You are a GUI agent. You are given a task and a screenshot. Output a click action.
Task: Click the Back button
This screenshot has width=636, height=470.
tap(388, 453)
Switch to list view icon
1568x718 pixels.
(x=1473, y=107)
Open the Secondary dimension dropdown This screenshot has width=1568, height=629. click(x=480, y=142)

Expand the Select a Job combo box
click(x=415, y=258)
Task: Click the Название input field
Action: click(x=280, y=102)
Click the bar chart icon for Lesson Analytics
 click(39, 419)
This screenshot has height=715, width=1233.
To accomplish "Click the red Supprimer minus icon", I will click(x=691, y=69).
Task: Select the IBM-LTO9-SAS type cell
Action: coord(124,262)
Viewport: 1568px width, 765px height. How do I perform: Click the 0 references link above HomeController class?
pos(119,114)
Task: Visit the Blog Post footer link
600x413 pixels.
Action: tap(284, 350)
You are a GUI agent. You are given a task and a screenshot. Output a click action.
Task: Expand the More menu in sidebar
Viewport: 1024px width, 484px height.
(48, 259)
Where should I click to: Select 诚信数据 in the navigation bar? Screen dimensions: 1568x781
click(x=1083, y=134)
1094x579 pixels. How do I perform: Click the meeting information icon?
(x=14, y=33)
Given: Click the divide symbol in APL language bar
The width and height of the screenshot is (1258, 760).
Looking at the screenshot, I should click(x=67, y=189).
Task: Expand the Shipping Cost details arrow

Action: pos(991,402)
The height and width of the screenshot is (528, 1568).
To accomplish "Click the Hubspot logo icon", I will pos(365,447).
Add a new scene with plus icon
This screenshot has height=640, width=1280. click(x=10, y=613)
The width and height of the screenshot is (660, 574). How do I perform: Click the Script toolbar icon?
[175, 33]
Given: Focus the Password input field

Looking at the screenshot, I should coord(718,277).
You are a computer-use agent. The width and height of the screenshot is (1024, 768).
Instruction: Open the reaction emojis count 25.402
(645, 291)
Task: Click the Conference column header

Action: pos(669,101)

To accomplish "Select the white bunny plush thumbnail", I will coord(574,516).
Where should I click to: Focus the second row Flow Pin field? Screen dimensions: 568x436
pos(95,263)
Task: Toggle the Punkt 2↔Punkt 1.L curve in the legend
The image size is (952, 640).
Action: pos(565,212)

━━━━━━━━━━━━━━━━━━━━

| Instructions to follow |
Return the span of lines in the data above that opens at the line with "Task: Visit the Blog Post footer link" and closes at the line with "You are a computer-use", exactly, ends included, nothing else.

| Answer to this task |
Task: Visit the Blog Post footer link
600x413 pixels.
Action: tap(284, 350)
You are a GUI agent. You are given a task and a screenshot. Output a click action.
Task: Expand the More menu in sidebar
Viewport: 1024px width, 484px height.
(48, 259)
Where should I click to: Select 诚信数据 in the navigation bar? Screen dimensions: 1568x781
click(x=1083, y=134)
1094x579 pixels. How do I perform: Click the meeting information icon?
(x=14, y=33)
Given: Click the divide symbol in APL language bar
The width and height of the screenshot is (1258, 760).
Looking at the screenshot, I should click(x=67, y=189).
Task: Expand the Shipping Cost details arrow

Action: pos(991,402)
The height and width of the screenshot is (528, 1568).
To accomplish "Click the Hubspot logo icon", I will pos(365,447).
Add a new scene with plus icon
This screenshot has height=640, width=1280. click(x=10, y=613)
The width and height of the screenshot is (660, 574). How do I perform: Click the Script toolbar icon?
[175, 33]
Given: Focus the Password input field

Looking at the screenshot, I should coord(718,277).
You are a computer-use agent. The width and height of the screenshot is (1024, 768).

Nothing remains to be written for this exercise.